Passage:
Where is the spirit of that Kennedy campaign? Certainly with Obama, who's so often described as Kennedyesque. But you can also find it in the candidacy of John Edwards.

A week before Christmas, Edwards stopped in Keene, a small city in a valley in the southwest corner of New Hampshire -- prime turf for liberals, leftists, artists, organic farmers, college professors. Edwards brought Bonnie Raitt and Jackson Browne as his warm-up act. They sounded terrific, the lyrics saturated in idealism.

Out came Edwards, and he was on fire. The former senator talked about ending the war in Iraq and taking power away from big corporations. He said 35 million Americans last year went hungry. He talked about the uninsured Americans who must take their sick kids to the emergency room in the middle of the night and beg for treatment. He talked about a man who spent 50 years with a cleft palate, unable to talk, without money or insurance to pay for an operation that would finally let him speak. "In America," he said. His rhetoric could easily have come from Kennedy or King in early 1968. He predicted that he will ride a wave of popular sentiment that will shock the mainstream. He was, in essence, describing what in the '60s would have been known as The Movement.

Data records:
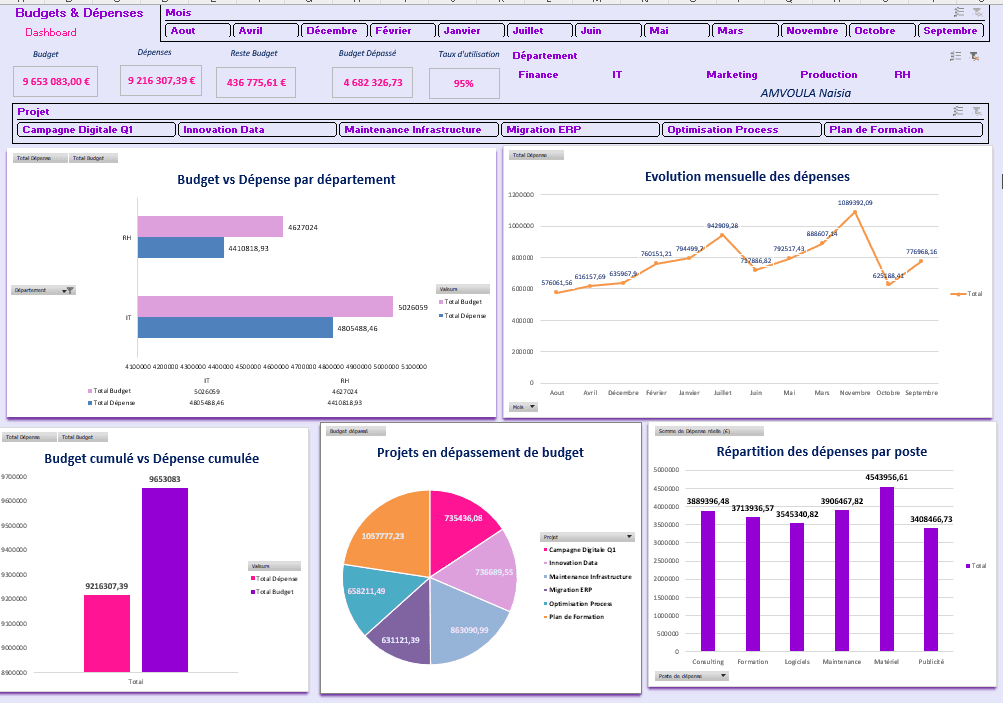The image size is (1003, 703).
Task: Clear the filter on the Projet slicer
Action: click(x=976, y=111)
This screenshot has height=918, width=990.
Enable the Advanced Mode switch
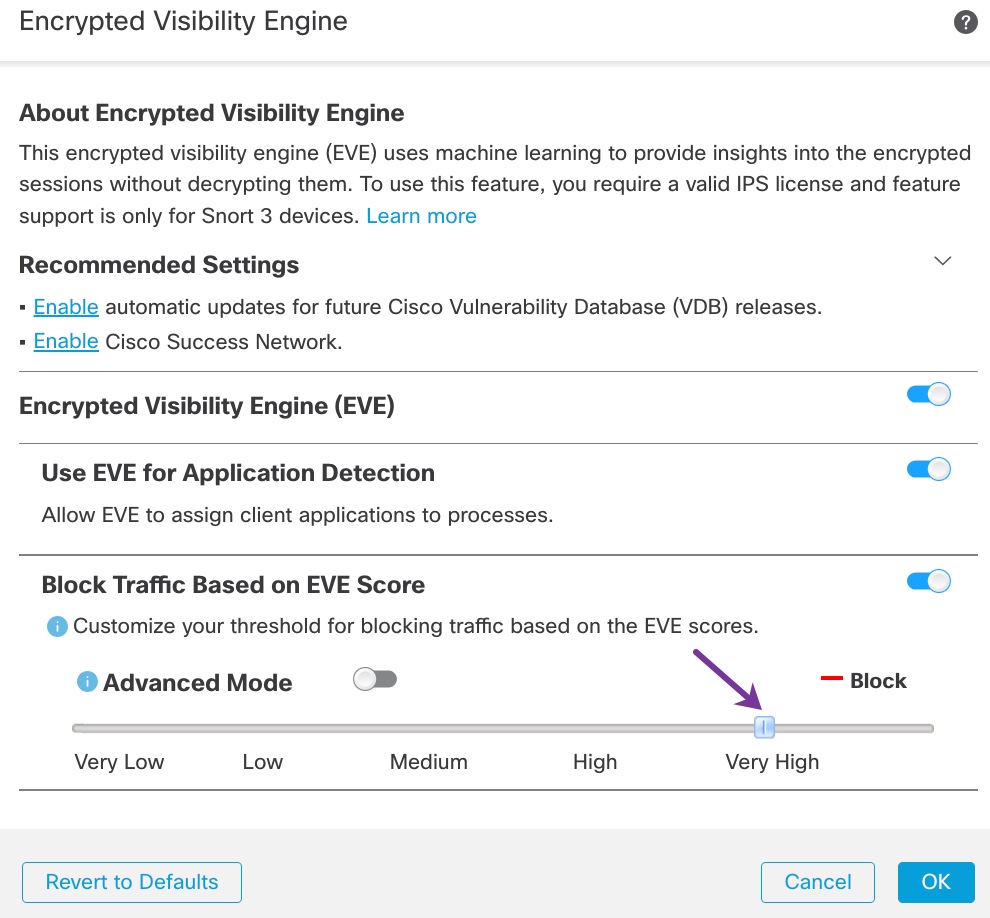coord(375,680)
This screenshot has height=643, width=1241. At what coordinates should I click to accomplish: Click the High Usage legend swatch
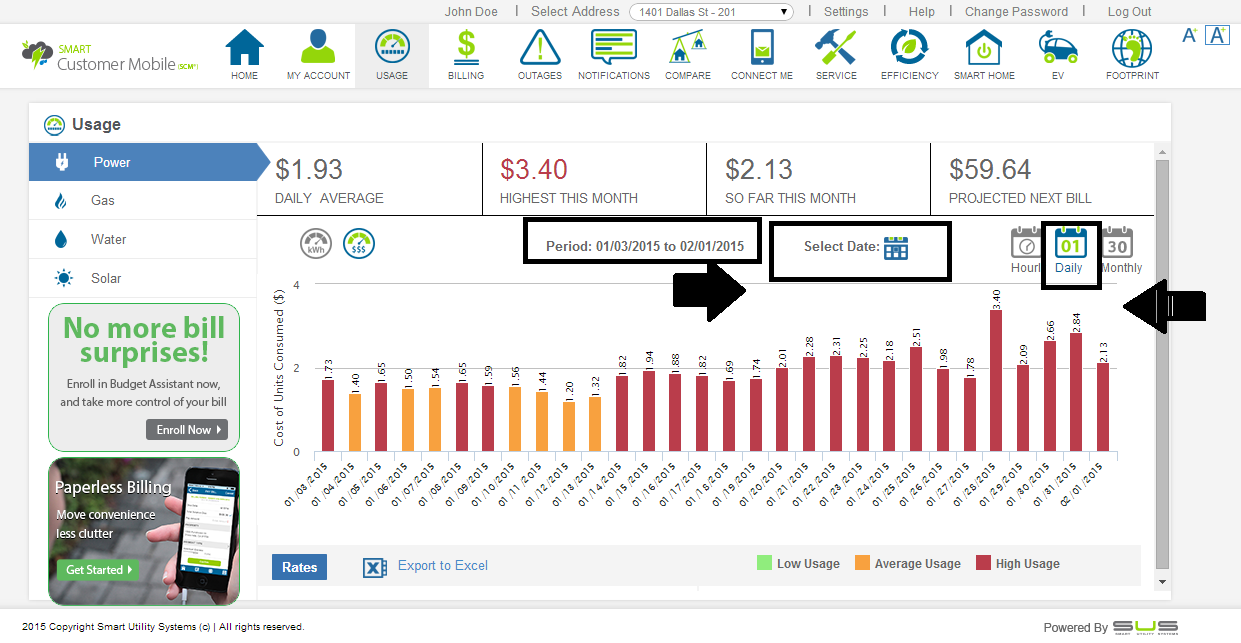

Requirement 1: Using the passage about John Edwards's stop in Keene, decide whether each statement agrees with it. Answer yes or no and quote the deciding words. (a) Edwards brought Bonnie Raitt and Jackson Browne as his warm-up act. (b) Edwards said 50 million Americans went hungry last year. (c) Keene sits in the southeast corner of New Hampshire.
Requirement 2: In the passage about John Edwards's stop in Keene, how many years did the man with the cleft palate spend unable to talk?

Exercise response 1:
(a) Yes: "Edwards brought Bonnie Raitt and Jackson Browne as his warm-up act."
(b) No: "He said 35 million Americans last year went hungry."
(c) No: "a small city in a valley in the southwest corner of New Hampshire"

Exercise response 2: 50 years.